50 Worst Sci-Fi & Fantasy Movies That Had No Excuse

Rollerball is in this list somewhere – but how high did it reach?
Bad sci-fi and fantasy movies aren’t merely the province of low-budget quickies. Sometimes all the money and talent in Hollywood can’t save the world from celluloid disasters. So, rather than just a list of bad movies, this is a list of bad movies that had no excuse: movies by respected filmmakers, or from major studios. Movies with box office stars, or sequels to other movies that were great.
These are the epic fails of fantasy and sci-fi.

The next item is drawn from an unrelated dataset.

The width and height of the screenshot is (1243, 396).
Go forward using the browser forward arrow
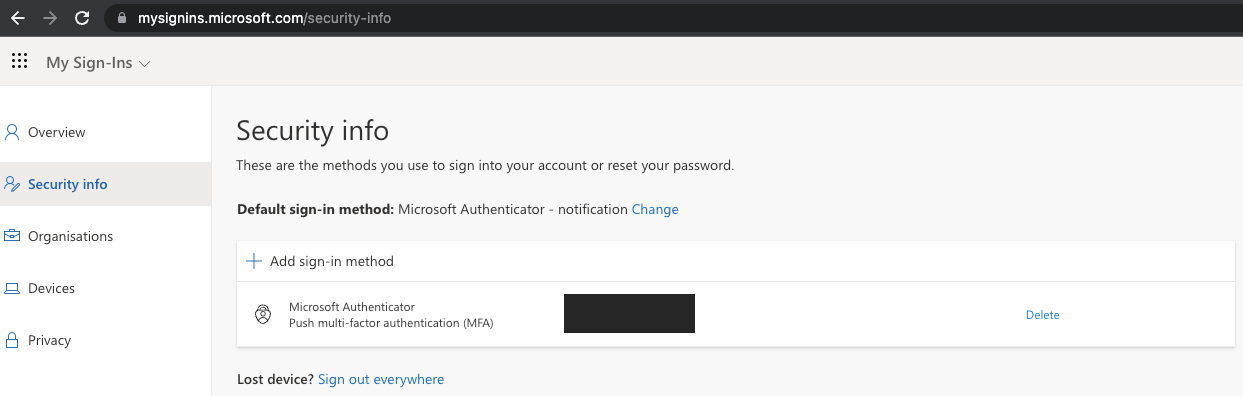(50, 17)
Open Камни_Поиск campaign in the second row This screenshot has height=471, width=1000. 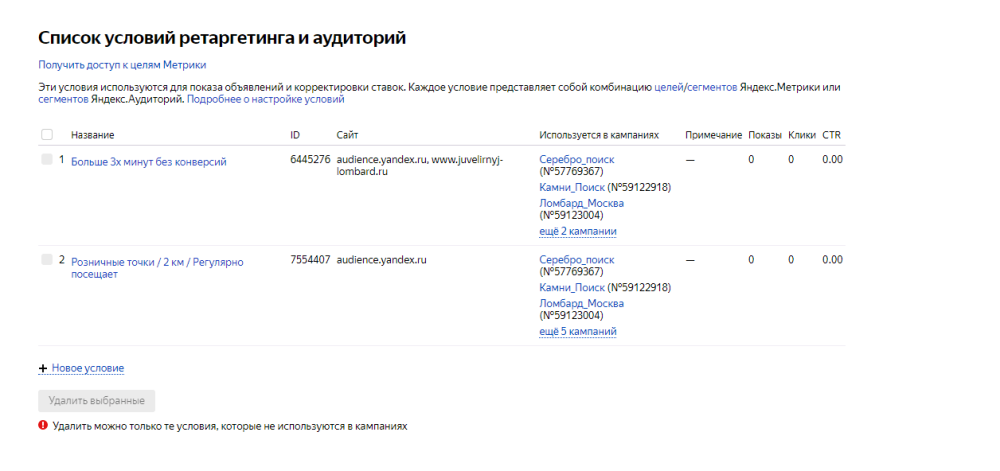(572, 287)
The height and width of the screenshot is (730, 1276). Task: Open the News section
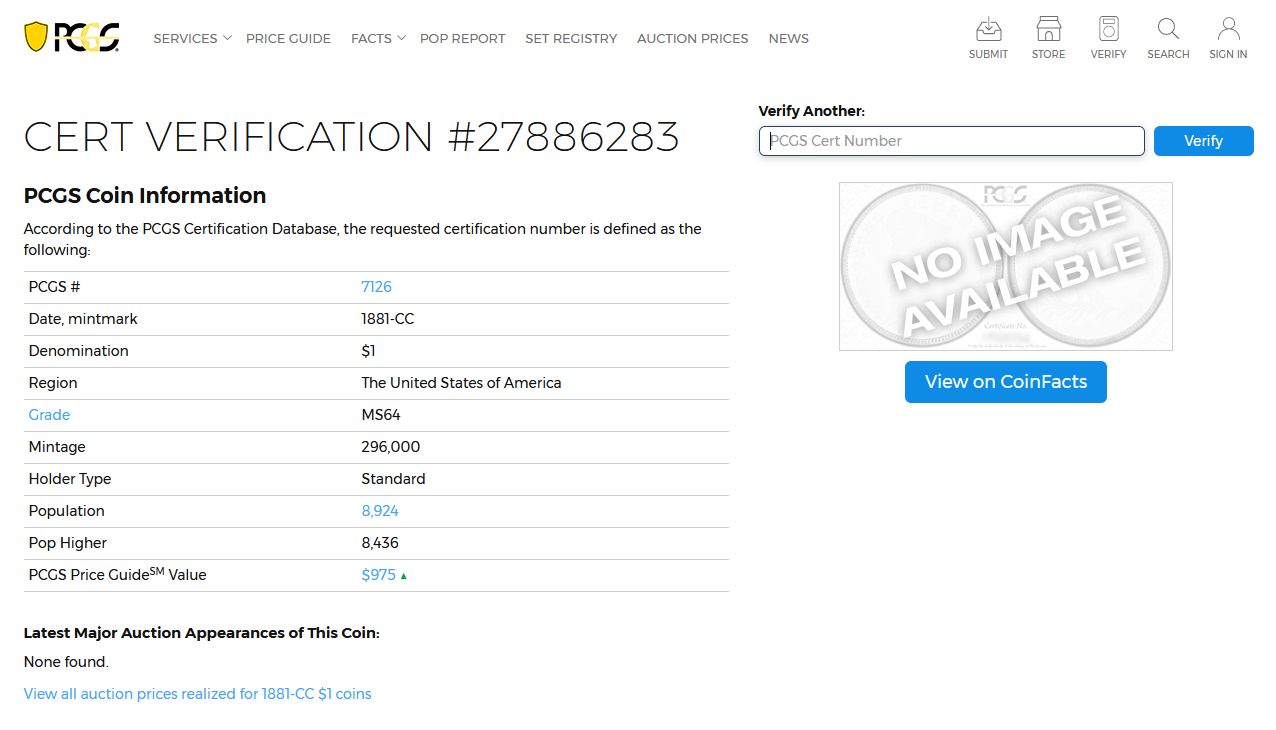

And this time, the list has been compiled not from a reader vote, but by an panel comprising the SFX team, the SFX bloggers and a few of our special friends, including Paul Cornell, Joe Abercrombie, Jayne Nelson and Steve O’Brien. So feel free to call us all sorts of names…
50 Lost In Space (1998)
Director: Stephen Hopkins

Lost In Space isn’t such a bad film… until the Robinson family actually gets lost, and then it degenerates into a very bad film. That’s when you begin to realise the folly of basing a film on a ’60s TV show format that has “weekly episodic format” hardwired into its DNA. In the small screen the concept of “lost” in space was merely a hook upon which to hang stories. In the film, “lost” needs to become the plot engine. Sadly, screen director Stephen Hopkins and screenwriter Akiva Goldsman lost the plot completely, and turned the film into an insipid, visually bland time travel tale about a father/son relationship. So where does that leave the women in the family? Ironically, in a story about the fourth dimension all females on board are reduced to two-dimensional clichés, defined by one or two characters tropes each. Gary Oldman continues to channel the camp spirit of the original Dr Zachary Smith as if he hasn’t got the memo about how this film version is playing it straight. In the end, you think he’s made the right decision; if you have to appear in this dross you may as well have some fun while you’re there.
Worst thing about it: Blawp, the CG space monkey, which actually looks less convincing than Zoonie the Lazoon in Gerry Anderson’s Fireball XL5. The film was originally shot with Blawp being played by a Jim Henson Workshop creation, with the CGI version later slapped on over the top. They needn’t have bothered.